**WHAT IS NEEDED:**
Give only the number of lines in the listing below where the string "name" occurs.
◇ ◇ ◇
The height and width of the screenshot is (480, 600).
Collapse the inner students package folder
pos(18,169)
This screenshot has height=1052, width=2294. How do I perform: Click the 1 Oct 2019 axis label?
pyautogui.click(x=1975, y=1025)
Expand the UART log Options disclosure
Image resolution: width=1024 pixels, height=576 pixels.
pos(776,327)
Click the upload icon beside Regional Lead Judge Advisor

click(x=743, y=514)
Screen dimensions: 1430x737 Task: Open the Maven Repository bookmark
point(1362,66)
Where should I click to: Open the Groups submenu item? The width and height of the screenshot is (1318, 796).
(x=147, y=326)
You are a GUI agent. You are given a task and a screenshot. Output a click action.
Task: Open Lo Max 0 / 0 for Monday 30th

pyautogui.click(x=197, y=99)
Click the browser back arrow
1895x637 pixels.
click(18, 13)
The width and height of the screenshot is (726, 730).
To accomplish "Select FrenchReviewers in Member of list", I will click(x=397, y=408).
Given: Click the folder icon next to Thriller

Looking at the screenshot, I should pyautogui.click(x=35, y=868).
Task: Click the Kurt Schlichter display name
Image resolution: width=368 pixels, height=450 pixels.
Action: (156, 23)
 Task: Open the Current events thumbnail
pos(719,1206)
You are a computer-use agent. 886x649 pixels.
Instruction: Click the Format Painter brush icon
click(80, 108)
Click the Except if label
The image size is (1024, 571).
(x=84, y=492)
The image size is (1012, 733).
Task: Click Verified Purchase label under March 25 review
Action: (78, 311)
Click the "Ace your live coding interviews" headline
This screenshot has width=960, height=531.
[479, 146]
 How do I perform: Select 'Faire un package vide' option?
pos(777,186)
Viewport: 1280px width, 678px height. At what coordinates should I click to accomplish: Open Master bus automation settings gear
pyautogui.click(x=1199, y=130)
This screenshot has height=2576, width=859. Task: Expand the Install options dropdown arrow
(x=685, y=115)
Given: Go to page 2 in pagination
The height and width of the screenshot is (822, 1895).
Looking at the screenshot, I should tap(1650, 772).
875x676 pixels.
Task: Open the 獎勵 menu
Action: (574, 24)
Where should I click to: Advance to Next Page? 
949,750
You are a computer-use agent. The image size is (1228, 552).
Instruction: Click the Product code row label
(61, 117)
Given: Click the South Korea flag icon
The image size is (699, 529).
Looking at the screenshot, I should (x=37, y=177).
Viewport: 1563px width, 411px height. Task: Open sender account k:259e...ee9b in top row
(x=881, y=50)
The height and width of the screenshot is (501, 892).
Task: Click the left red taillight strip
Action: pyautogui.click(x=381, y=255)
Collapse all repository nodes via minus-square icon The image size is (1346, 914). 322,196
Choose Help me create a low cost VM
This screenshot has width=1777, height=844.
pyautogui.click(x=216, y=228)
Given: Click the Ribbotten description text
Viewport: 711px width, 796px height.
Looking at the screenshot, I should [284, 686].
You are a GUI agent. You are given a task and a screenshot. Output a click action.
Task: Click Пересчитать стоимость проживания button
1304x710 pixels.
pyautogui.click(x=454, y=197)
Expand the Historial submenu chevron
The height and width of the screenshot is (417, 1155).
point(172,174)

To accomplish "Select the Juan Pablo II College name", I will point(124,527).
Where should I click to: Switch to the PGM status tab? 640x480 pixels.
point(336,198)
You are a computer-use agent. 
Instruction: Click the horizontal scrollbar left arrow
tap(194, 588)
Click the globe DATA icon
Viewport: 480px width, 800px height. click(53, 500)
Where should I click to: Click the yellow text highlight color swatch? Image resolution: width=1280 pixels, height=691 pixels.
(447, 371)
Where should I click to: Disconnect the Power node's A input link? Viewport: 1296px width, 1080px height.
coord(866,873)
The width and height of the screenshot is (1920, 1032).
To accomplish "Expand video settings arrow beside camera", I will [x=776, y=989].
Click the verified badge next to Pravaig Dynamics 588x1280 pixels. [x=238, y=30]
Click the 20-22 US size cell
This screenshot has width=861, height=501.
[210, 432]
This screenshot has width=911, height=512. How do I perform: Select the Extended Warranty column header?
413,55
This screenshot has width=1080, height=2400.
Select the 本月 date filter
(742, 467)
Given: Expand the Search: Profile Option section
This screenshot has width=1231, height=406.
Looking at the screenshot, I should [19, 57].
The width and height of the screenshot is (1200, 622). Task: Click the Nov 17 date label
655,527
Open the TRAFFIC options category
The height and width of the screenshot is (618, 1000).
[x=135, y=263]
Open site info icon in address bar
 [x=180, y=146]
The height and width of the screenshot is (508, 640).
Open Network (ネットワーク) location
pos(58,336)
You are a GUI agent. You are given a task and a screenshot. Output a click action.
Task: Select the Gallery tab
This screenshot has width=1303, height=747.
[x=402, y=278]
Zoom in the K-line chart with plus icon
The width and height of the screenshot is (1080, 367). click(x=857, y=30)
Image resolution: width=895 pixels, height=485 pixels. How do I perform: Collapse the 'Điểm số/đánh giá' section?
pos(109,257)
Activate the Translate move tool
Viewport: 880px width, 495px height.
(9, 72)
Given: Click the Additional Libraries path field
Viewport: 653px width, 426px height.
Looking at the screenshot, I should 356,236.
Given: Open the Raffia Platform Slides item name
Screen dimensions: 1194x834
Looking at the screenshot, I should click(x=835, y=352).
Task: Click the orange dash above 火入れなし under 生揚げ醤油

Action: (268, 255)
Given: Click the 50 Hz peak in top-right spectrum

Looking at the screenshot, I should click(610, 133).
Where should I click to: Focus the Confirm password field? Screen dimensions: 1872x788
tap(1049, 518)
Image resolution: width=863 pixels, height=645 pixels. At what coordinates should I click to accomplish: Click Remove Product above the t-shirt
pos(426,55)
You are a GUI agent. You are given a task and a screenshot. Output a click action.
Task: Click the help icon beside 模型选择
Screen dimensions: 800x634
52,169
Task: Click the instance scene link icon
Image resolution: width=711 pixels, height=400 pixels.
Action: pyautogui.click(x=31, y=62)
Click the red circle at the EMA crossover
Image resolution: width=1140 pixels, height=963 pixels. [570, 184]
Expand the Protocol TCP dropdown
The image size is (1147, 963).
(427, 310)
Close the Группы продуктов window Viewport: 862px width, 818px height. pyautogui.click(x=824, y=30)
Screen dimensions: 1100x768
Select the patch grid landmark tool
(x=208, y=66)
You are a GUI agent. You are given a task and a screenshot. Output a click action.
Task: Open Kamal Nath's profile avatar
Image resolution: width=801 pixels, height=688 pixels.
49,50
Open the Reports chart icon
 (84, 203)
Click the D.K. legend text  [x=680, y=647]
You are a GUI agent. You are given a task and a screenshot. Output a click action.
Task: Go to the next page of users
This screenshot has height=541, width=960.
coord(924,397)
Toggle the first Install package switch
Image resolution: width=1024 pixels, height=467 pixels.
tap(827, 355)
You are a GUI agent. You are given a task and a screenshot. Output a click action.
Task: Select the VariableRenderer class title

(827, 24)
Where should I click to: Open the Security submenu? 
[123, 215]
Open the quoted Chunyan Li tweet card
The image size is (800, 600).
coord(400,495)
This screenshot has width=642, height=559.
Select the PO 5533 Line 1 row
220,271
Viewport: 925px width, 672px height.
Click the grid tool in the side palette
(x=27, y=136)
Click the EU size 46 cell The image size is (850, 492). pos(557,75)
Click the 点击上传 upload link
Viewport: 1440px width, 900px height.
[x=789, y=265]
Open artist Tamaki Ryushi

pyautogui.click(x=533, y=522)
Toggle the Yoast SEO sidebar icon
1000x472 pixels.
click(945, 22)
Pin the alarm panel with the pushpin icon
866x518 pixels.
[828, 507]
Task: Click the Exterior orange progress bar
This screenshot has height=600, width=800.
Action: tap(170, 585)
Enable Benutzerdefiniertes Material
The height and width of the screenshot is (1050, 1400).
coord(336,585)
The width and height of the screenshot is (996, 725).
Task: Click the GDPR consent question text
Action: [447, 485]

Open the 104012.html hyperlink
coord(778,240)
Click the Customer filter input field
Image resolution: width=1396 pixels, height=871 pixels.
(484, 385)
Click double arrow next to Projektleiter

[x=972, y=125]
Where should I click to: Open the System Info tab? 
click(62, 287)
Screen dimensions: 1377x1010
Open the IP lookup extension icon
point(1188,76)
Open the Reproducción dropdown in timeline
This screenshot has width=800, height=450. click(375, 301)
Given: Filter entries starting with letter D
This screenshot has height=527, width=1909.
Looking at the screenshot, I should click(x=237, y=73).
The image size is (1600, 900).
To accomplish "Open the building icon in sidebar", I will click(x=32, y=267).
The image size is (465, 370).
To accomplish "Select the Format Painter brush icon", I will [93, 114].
◇ ◇ ◇
**TASK RESULT:**
3